The ‘nogil’ repository offers an optimal code snippet for benchmarking multi-threaded performance. It involves a recursive Fibonacci function without cache memorization. The code snippet is provided below:

import sys
from concurrent.futures import ThreadPoolExecutor

print(f"nogil={getattr(sys.flags, 'nogil', False)}")

def fib(n):
    if n < 2: return 1
    return fib(n-1) + fib(n-2)

threads = 8
if len(sys.argv) > 1:
    threads = int(sys.argv[1])

with ThreadPoolExecutor(max_workers=threads) as executor:
    for _ in range(threads):
        executor.submit(lambda: print(fib(34)))

I run the tests on my MacBook, equipped with 12 CPU cores and large enough memory. I evaluated the code in both non-GIL Python and GIL Python environments. The outcomes are outlined below:

benchmark-1

As the metrics show, non-GIL python is nearly 15 times faster than GIL python if we have 60 threads running their own workloads independently, this examples shows the huge negative impact of GIL on python in a multi-thread environment.

benchmark 2, Huge List

I also made some adjustments to the test code above. I substituted the Fibonacci function with a more resource-intensive one that involves costly list appends and memory accesses. The modified code is provided below:

import sys
from concurrent.futures import ThreadPoolExecutor

print(f"nogil={getattr(sys.flags, 'nogil', False)}")

def list_benchmark(limit):
    x = 0
    for i in range(limit):
        x+=1000
        y = [i for i in range(x)]

threads = 8
if len(sys.argv) > 1:
    threads = int(sys.argv[1])

with ThreadPoolExecutor(max_workers=threads) as executor:
    for _ in range(threads):
        executor.submit(lambda: list_benchmark(300))

Then I ran tests in both GIL python and non-GIL python, the result is in the table below. As the chart shows, the non-GIL python is 7 times faster than the GIL python.

benchmark-1

The benchmarks clearly demonstrate that the non-GIL version of Python effectively harnesses multiple CPU cores through multi-threading, exhibiting a speed boost of approximately 5-8 times compared to the standard Python version.

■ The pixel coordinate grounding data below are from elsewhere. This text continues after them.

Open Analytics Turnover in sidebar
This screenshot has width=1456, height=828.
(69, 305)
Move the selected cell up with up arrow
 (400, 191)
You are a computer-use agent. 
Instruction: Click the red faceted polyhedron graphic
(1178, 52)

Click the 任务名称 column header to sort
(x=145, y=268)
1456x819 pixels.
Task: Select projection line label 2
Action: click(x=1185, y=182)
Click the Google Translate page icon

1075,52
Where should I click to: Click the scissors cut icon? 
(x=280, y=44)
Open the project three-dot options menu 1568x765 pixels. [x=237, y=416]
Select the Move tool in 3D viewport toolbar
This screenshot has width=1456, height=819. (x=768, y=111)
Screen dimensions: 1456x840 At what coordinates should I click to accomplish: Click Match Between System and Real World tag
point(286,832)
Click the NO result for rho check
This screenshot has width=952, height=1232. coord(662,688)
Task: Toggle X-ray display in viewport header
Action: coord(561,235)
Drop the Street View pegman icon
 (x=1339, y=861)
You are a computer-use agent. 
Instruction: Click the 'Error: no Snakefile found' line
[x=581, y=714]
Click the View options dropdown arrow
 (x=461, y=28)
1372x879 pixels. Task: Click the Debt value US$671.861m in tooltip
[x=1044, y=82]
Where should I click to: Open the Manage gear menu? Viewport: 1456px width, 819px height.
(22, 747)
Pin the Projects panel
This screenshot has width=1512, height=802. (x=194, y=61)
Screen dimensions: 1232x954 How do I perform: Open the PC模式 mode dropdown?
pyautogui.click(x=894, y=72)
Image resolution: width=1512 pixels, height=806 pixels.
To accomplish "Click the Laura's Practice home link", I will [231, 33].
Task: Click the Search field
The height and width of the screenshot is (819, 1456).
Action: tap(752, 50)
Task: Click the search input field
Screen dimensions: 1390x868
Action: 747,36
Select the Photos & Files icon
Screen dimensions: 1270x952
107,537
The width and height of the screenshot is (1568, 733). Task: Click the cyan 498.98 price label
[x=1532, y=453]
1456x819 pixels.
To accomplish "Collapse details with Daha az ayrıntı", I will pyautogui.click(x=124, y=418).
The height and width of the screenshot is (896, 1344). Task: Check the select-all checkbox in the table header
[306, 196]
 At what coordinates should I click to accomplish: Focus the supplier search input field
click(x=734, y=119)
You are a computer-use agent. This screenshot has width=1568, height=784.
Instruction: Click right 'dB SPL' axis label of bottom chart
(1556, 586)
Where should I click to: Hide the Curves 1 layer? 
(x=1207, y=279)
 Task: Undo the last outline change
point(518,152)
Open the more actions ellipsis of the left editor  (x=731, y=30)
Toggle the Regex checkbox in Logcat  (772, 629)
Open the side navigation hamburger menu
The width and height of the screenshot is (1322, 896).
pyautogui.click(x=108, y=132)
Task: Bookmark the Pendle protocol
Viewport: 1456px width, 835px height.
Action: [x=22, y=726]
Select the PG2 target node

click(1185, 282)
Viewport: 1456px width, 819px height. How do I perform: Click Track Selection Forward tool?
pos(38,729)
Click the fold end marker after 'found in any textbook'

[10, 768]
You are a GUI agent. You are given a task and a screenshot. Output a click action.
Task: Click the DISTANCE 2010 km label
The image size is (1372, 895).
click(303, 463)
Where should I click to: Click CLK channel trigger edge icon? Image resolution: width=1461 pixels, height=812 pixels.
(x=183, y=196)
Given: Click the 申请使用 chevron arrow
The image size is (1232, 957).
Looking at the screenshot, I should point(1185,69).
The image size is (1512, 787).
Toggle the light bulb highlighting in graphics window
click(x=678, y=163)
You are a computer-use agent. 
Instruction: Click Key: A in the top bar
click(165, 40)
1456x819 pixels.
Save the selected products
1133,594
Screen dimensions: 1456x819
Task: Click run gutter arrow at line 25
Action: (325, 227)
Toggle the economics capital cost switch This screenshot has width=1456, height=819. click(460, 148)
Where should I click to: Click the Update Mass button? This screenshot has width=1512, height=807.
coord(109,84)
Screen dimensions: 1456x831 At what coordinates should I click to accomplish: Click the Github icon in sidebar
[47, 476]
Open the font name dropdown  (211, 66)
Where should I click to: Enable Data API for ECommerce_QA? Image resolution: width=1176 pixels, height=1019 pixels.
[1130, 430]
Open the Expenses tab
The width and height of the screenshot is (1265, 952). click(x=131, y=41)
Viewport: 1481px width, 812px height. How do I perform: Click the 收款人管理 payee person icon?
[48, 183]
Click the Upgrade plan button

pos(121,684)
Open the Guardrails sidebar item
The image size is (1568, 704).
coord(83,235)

Furthermore, evaluations on pyperformance benchmarking indicate that the non-GIL implementation surpasses the with-GIL Python by an average 10% of performance improvement. source

Conclusion

Creating this non-GIL version of Python was a substantial undertaking, involving meticulous design and thorough benchmarking. Our tests above affirm that the non-GIL Python genuinely maximizes the potential of multiple CPU cores, particularly in compute-intensive scenarios. However, it’s important to note that even though progress is being made, it may take up to 7 years before non-GIL becomes the default in Python. If you want to try non-GIL python before it is fully mature, you need to take some risk and possibly make adjustments to libraries that aren’t inherently thread-safe in their Python code.